Power retailers seeking relief from lines charges under the Electricity Authority's new protection scheme will have to demonstrate a 25 percent increase in their overdue billings compared with pre-covid levels.
To qualify firms must have been solvent at Dec. 31, but now face "liquidity issues" within the next six months due to the virus outbreak and fallout from it. They must also expect to be able to pay their debts in 12 months' time.
The new measures, which require the country's six largest lines companies to defer two months of charges to qualifying retailers, come into effect tomorrow under an urgent rule change by the Electricity Authority. The provision is available for nine months.
The regulator surprised many in the industry when it announced the scheme earlier this month citing the potential risk that "multiple" failures among smaller retailers would pose to decades of work encouraging competition and promoting choice for consumers into the industry.
The authority believes job losses and business closures resulting from the covid-19 response could see "tens of millions" of dollars worth of power bills defaulted on. Most of that risk will be carried by the major generator-retailers, which still dominate the industry.
The debt deferral scheme, to be managed by KPMG, is not open to listed companies or their subsidiaries. Nor will firms qualify if they have access to loans or other capital to address the liquidity problem arising from the virus.
New Zealand has more than 50 retail power brands, ranging from the largest of the listed companies, including Genesis Energy and Contact Energy, down to small start-ups. Some are owned or part-owned by network companies.
Retailers sell their power on the lines of 27 network companies, most of which have some form of community or council ownership. The six largest distributors by customer base are Vector, Powerco, Orion, Wellington Electricity, Unison and WEL.
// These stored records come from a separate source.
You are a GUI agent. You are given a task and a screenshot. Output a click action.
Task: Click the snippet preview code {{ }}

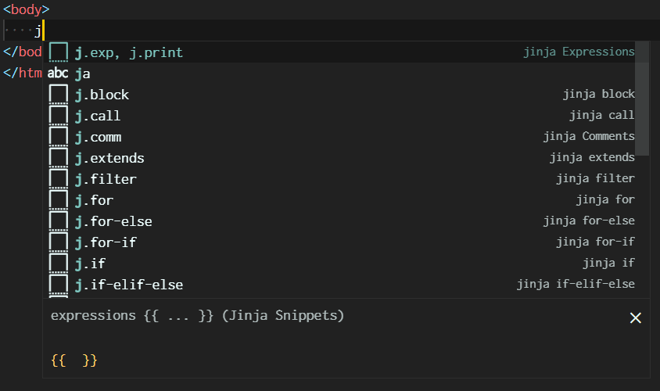[74, 361]
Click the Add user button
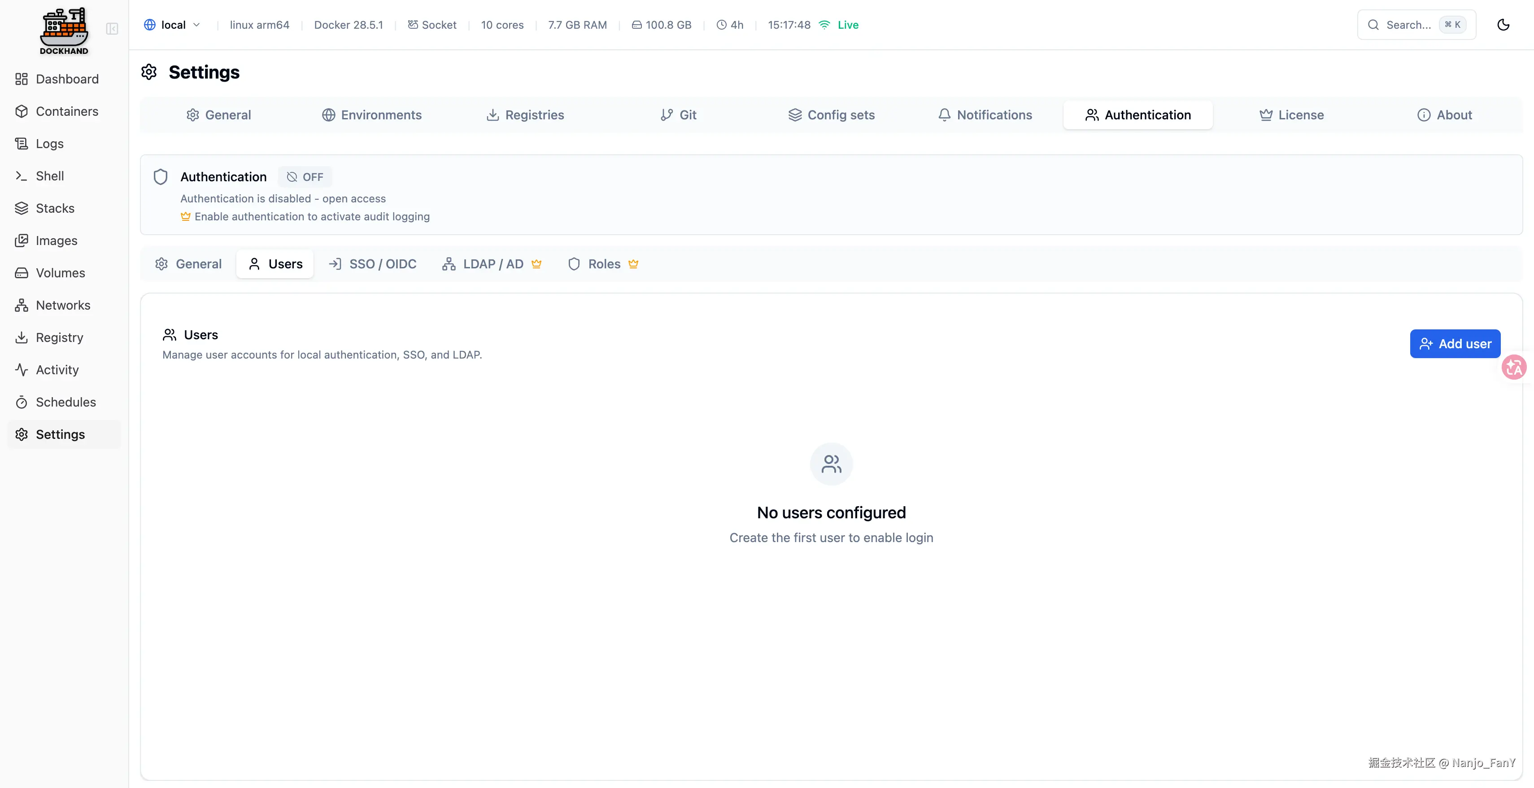1534x788 pixels. pos(1455,344)
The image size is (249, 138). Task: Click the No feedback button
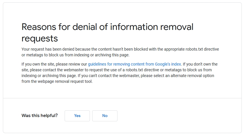105,116

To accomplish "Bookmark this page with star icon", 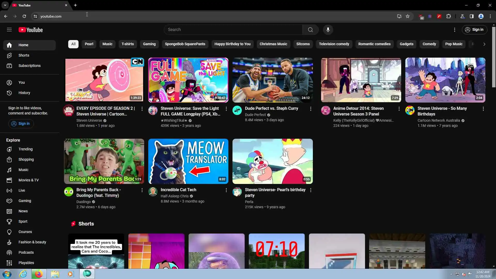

Network companies were shocked by the EA's move, which was taken following discussions with the Commerce Commission, which polices their returns.
In a letter to those power distributors, EA chief executive James Stevenson-Wallace said the authority had to act quickly as May 20 is next date for settling obligations to the wholesale electricity market.
Far from being a "free hit" for retailers, he said the scheme is time-limited and targeted, with firms having to pay up to $7,500 in application costs.
Stevenson-Wallace said the authority is trying to protect electricity retailer competition and not the shareholders of small retailers – some of which may have flawed business models.
"We understand individual retailers can and do fail and expect there will be retailer exit subsequent to the covid-19 lockdown period," he said in the four-page letter.
"What we are concerned about is not individual failures, but rather a material collective failure, potentially with a contagion effect, of multiple retailers, which would reverse decades of progress to establish robust retail competition.
"Failure of numerous retailers who were otherwise financially sound would have a material impact on competition, and on future entry. That's why we have taken the measure we have."